## start Source passage

They require 22903 digit combinations to represent them.
1473 digit combinations represent Textonyms.

Top 5 by number of words:
269 = amy, any, bmw, bow, box, boy, cow, cox, coy
729 = paw, pax, pay, paz, raw, ray, saw, sax, say
2273 = acre, bard, bare, base, cape, card, care, case
726 = pam, pan, ram, ran, sam, san, sao, scm
426 = gam, gao, ham, han, ian, ibm, ibn

Top 5 by length:
25287876746242 = claustrophobia, claustrophobic
7244967473642 = schizophrenia, schizophrenic
666628676342 = onomatopoeia, onomatopoeic
49376746242 = hydrophobia, hydrophobic
2668368466 = contention, convention

Sidef

Translation of: Raku
var words = ARGF.grep(/^[[:alpha:]]+\z/);

var dials = words.group_by {
    .tr('abcdefghijklmnopqrstuvwxyzABCDEFGHIJKLMNOPQRSTUVWXYZ',
        '2223334445556667777888999922233344455566677778889999');
}

var textonyms = dials.grep_v { .len > 1 };

say <<-END;
    There are #{words.len} words which can be represented by the digit key mapping.

## end Source passage
## start Data listing

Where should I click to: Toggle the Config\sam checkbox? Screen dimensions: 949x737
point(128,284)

## end Data listing
## start Data listing

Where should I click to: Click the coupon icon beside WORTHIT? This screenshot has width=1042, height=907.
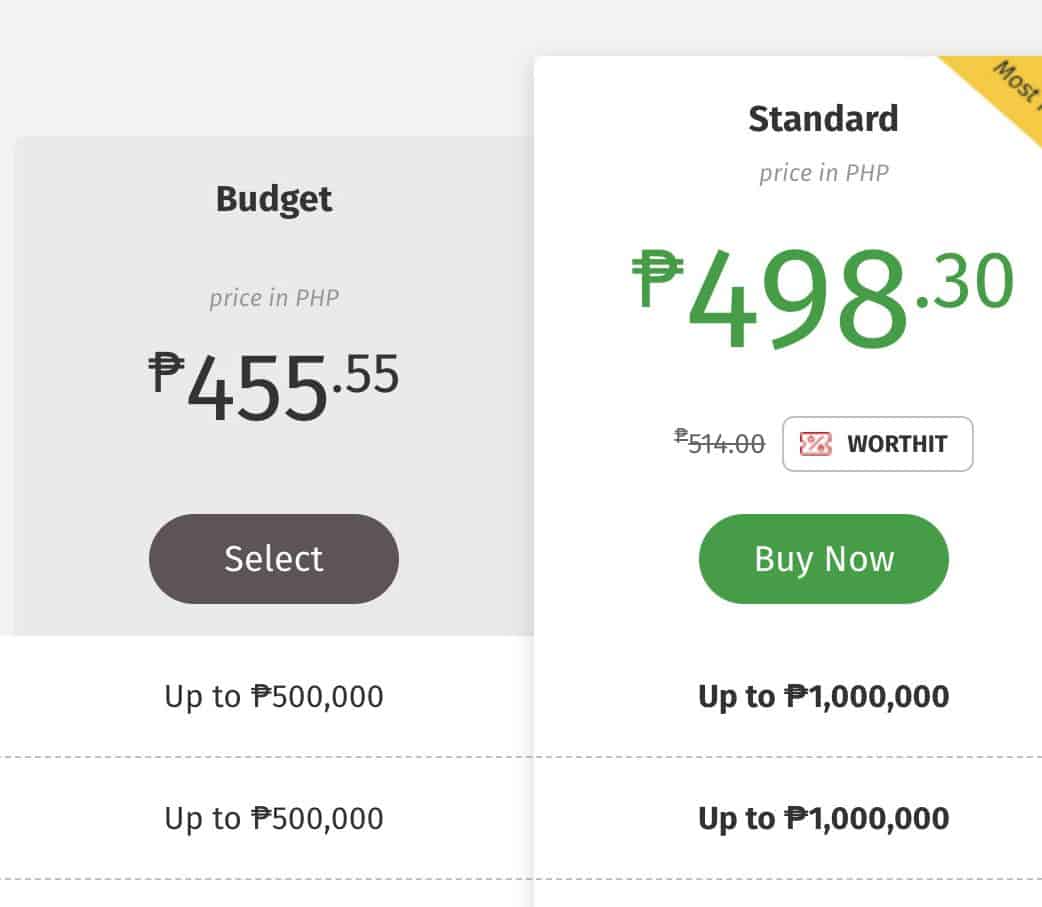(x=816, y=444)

## end Data listing

- **Challenge**: Return the part of the Textonyms passage above starting with "var dials = words.group_by" and going on through "digit key mapping.", copied word for word.

- **Response to the exercise**:
var dials = words.group_by {
    .tr('abcdefghijklmnopqrstuvwxyzABCDEFGHIJKLMNOPQRSTUVWXYZ',
        '2223334445556667777888999922233344455566677778889999');
}

var textonyms = dials.grep_v { .len > 1 };

say <<-END;
    There are #{words.len} words which can be represented by the digit key mapping.